# Why can the average/midpoint of two numbers be described as the sum of the numbers divided by two?

Say I have two numbers, A and B. The "average" or the midpoint of the two numbers is given by $$\frac{A+B}{2}$$ My question is, why does this formula work?

Intuitively, I can derive the equation as follows. The "midpoint" of the two numbers can be given by: $$A+\frac{B-A}{2}$$ $$=\frac{2A}{2}+\frac{B-A}{2}$$ $$=\frac{A+B}{2}$$ But why? Why is it when you add two numbers and divided it by two you get its "midpoint"? I can't seem to find a way to intuitively visualize this. Please help, thank you!

Let's have this visualization:

$$\mathtt{|----|------+------|----|}\\ O\hphantom{----}A\hphantom{------}\ \ I\hphantom{------}\ \ \,B\hphantom{---}A+B$$

• $$I$$ is the midpoint of $$[A,B]$$
• but $$\operatorname{dist}(O,A)=\operatorname{dist}(B,A+B)=a$$

Thus $$I$$ is also the midpoint of $$[O,A+B]$$.

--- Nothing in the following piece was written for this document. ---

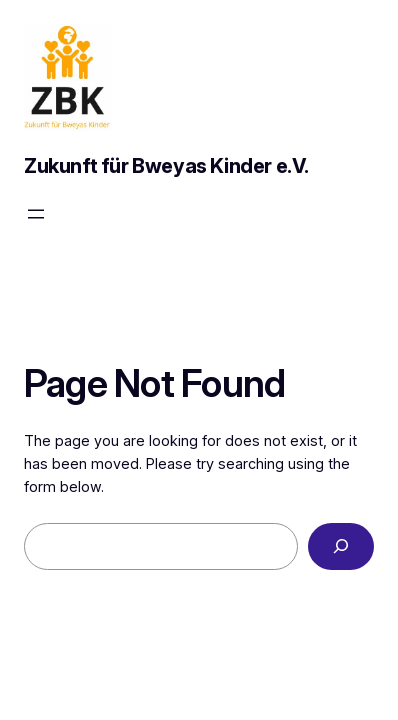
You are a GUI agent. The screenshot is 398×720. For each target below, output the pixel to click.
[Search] (341, 546)
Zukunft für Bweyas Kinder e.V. (166, 166)
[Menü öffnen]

And since you agree it is $$I=O+\dfrac{(A+B)-O}2$$ and that $$O$$ can be identified to the zero of point addition, then $$I=\dfrac{A+B}{2}$$.

Suppose I have two measuring cups. One has $$A$$ ounces of water and the other has $$B$$ ounces. Also suppose that $$B$$ is bigger than $$A$$ and I want the same amount of liquid in each cup.

So I can pour some of the $$B$$ cup into the $$A$$ cup until the amounts are equal. How much is in each cup? I have a total of $$A+B$$ ounces and they are equally divided into 2 cups. So each cup has $$(A+B)/2$$ ounces.